11 Janeiro 2023
O principal investigador de abusos do clero do Papa Francisco reconheceu as frustrações dos sobreviventes com a estrita cultura de sigilo do Vaticano sobre os bispos católicos acusados de má conduta ou encobrimento. As vítimas que apresentam uma reclamação têm o direito de saber como ela é tratada, disse o arcebispo maltês Charles Scicluna.
A reportagem é de Joshua J. McElwee e Christopher White, publicada por National Catholic Reporter, 11-01-2023. A tradução é de Wagner Fernandes de Azevedo.
Em entrevista ao National Catholic Reporter, Scicluna admitiu que o Vaticano não está no que ele chamou de “um ponto ideal” no que diz respeito ao acompanhamento das vítimas de abuso, chamando o assunto de “algo que precisa ser desenvolvido”.
Scicluna, que atua como secretário adjunto do poderoso Dicastério para a Doutrina da Fé do Vaticano e investigou denúncias de abuso em todo o mundo, disse: “A maior parte do sofrimento que tenho visto é quando as vítimas são deixadas no escuro sem qualquer acompanhamento da divulgação que eles deram”.
“Temos uma lei e um sistema que permite que as pessoas divulguem abuso ou má conduta, mas você também tem o direito de saber o que acontece com suas denúncias”, disse ele.

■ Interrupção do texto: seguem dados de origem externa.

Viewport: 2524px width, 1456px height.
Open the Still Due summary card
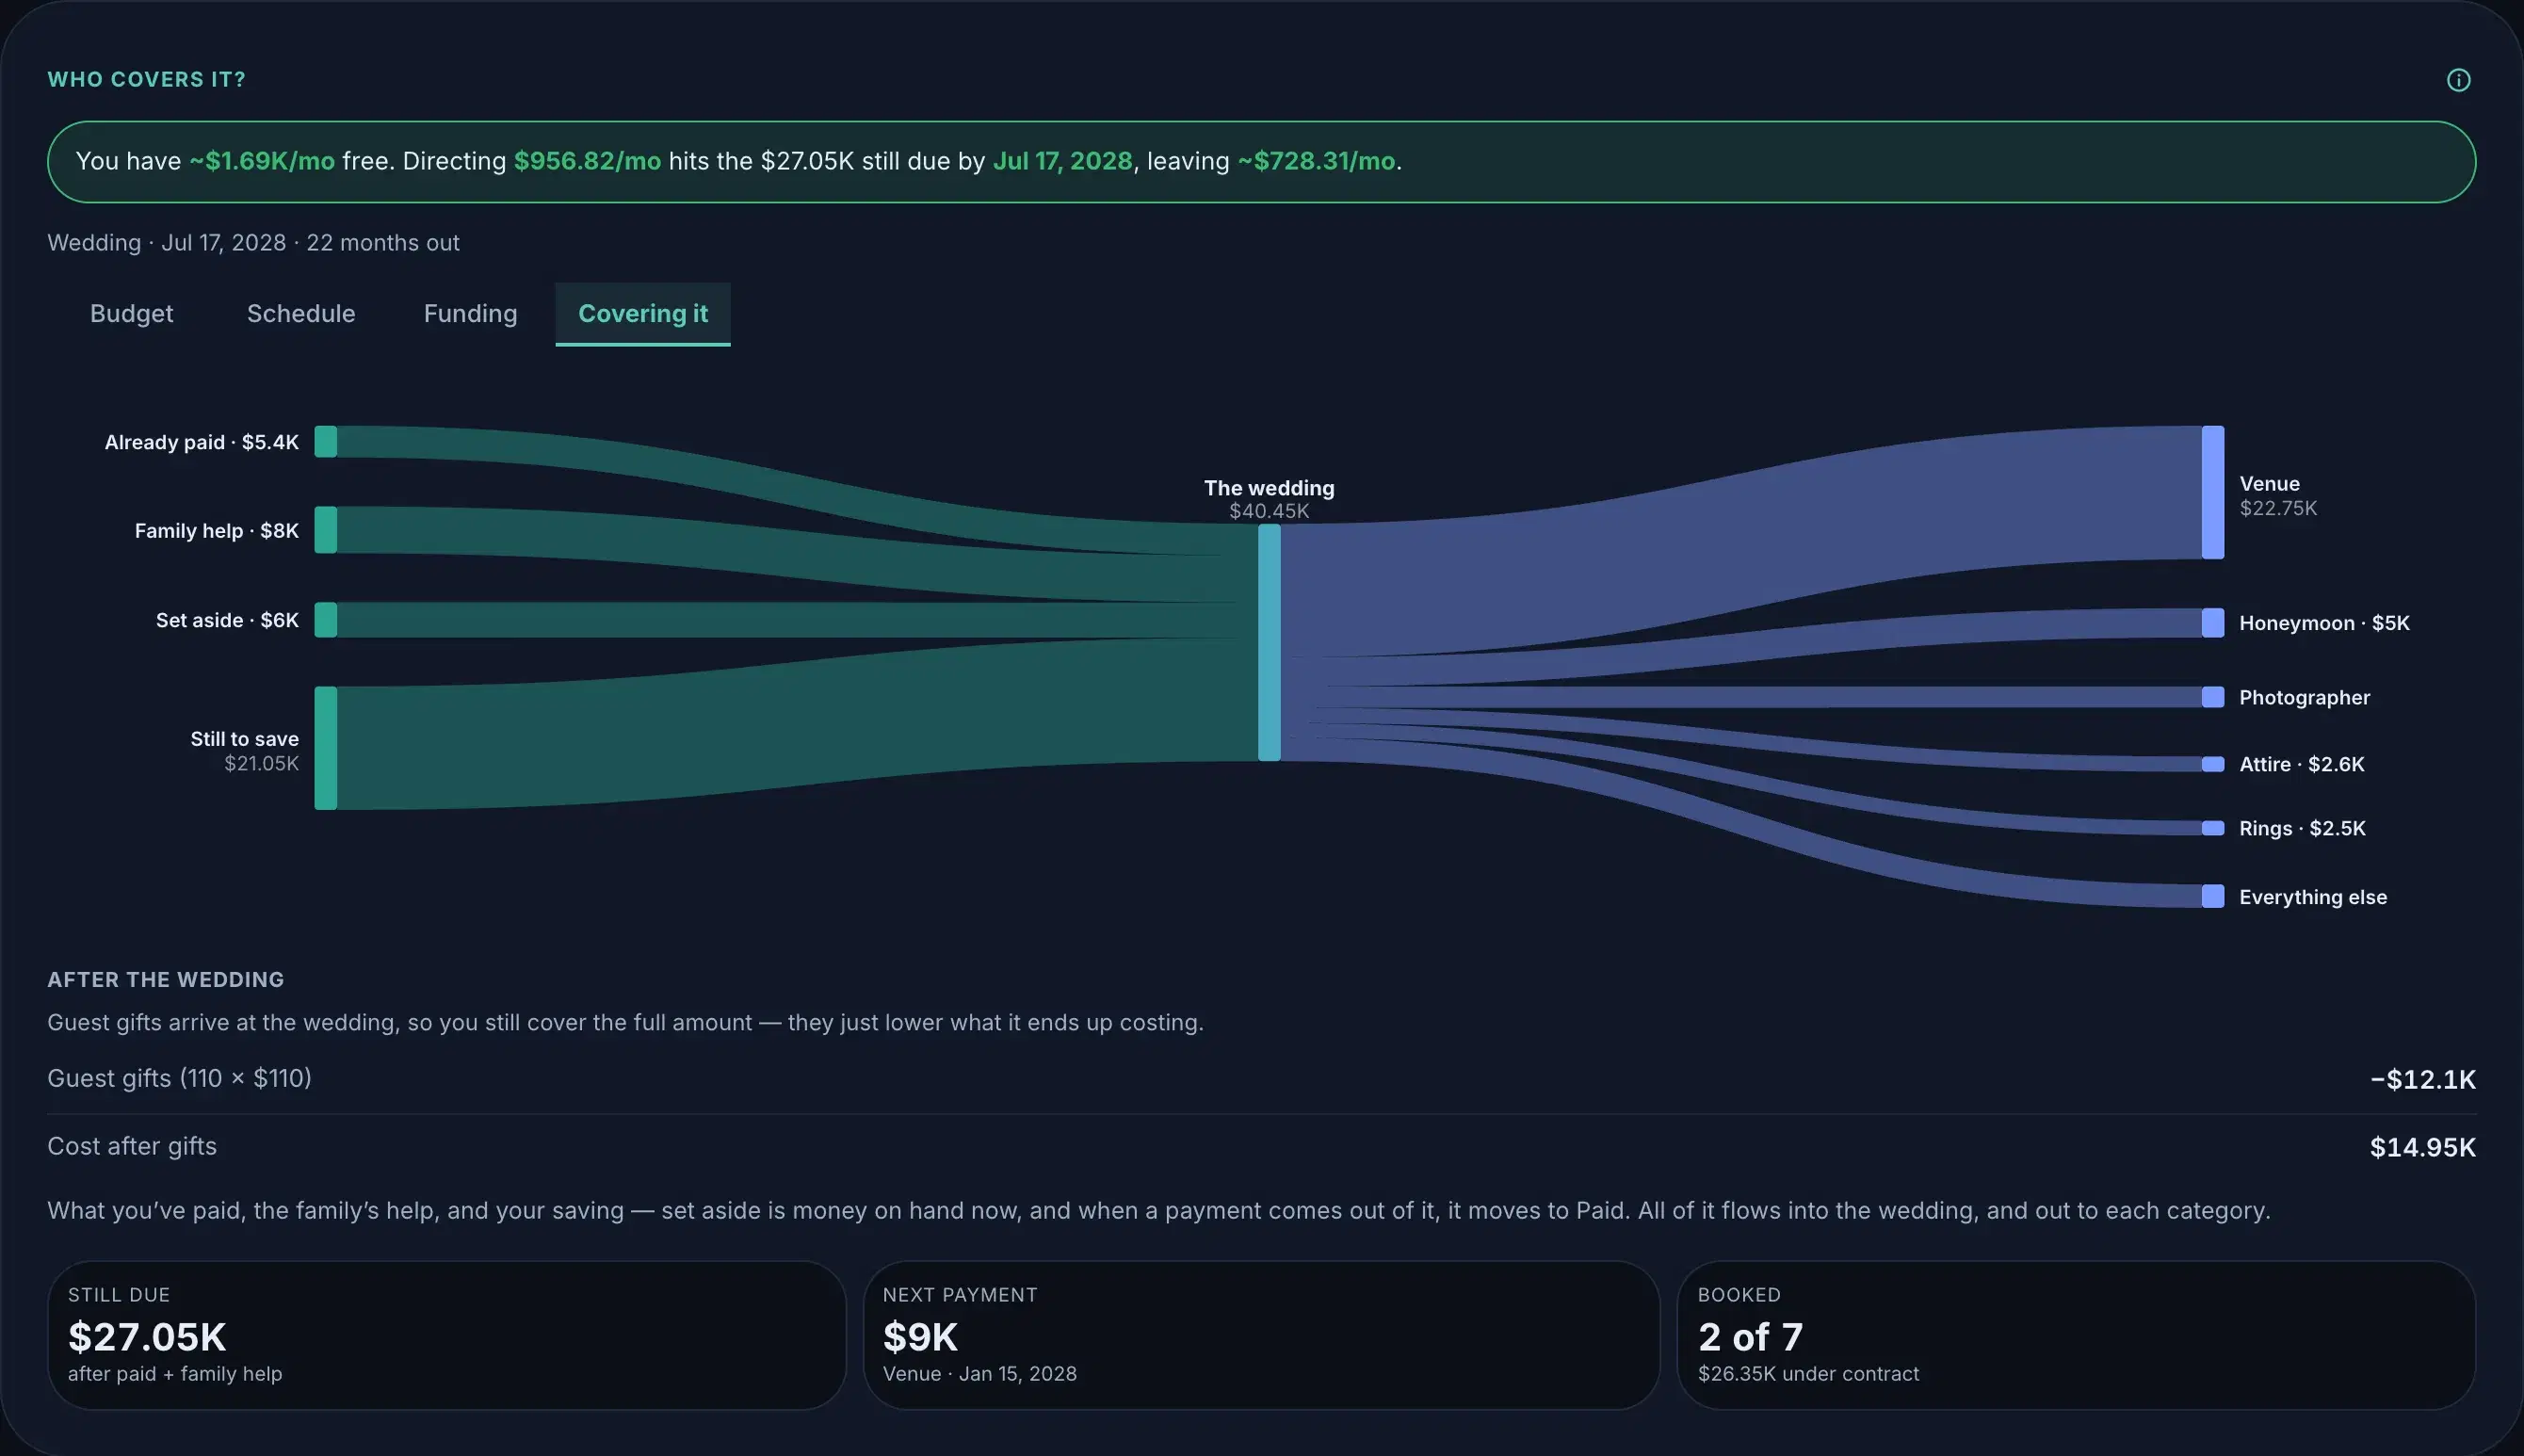[446, 1335]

Scicluna estava respondendo na entrevista a uma pergunta sobre a forma como o Vaticano lidou com o caso do bispo francês Michel Santier, que renunciou à liderança da Diocese de Luçon em janeiro de 2021. Embora Santier inicialmente tenha dito que estava renunciando por motivos de saúde, vários veículos franceses posteriormente relataram que o bispo estava sob investigação no Vaticano por suposto abuso espiritual e sexual de pelo menos dois homens na década de 1990.
Enquanto Scicluna disse que não poderia comentar especificamente sobre o caso Santier, ele acrescentou: “Eu percebo que essas situações criam frustração e uma sensação de perda”.
Scicluna, falando em uma entrevista de 45 minutos em 5 de janeiro focada principalmente no legado do falecido Papa Bento XVI, também se recusou a fazer qualquer comentário sobre o caso do jesuíta esloveno Marko Rupnik, um artista religioso reconhecido internacionalmente que foi impedido de ministrar depois que mulheres adultas o acusaram de má conduta espiritual e sexual.
A ordem jesuíta anunciou as restrições contra Rupnik em 2 de dezembro. O superior-geral da Companhia de Jesus, padre Arturo Sosa, mais tarde reconheceu que o escritório doutrinário do Vaticano havia processado Rupnik por pelo menos um caso de abuso de uma mulher adulta em 2019.
Scicluna conversou longamente com o NCR sobre seu trabalho com Bento e Francisco. O prelado maltês serviu como funcionário na década de 2000 sob o cardeal Joseph Ratzinger, futuro Bento, enquanto Ratzinger era prefeito da Congregação para a Doutrina da Fé. Desde então, Scicluna também trabalhou em estreita colaboração com Francisco e ajudou a organizar uma cúpula histórica sobre abuso sexual em 2019 no Vaticano.
Scicluna caracterizou o trabalho diferente de Bento XVI e Francisco para responder ao abuso sexual do clero como parte de um “continuum” de esforços.
“Francisco não está copiando Bento; Francisco é Francisco. Mas há um continuum e uma consistência”, disse Scicluna.
“Francisco leva a teologia da solidariedade de maneira muito profunda; quando um membro sofre, todos nós sofremos”, disse o arcebispo. “Há um continuum, mas também há um desenvolvimento; não é simplesmente repetir”.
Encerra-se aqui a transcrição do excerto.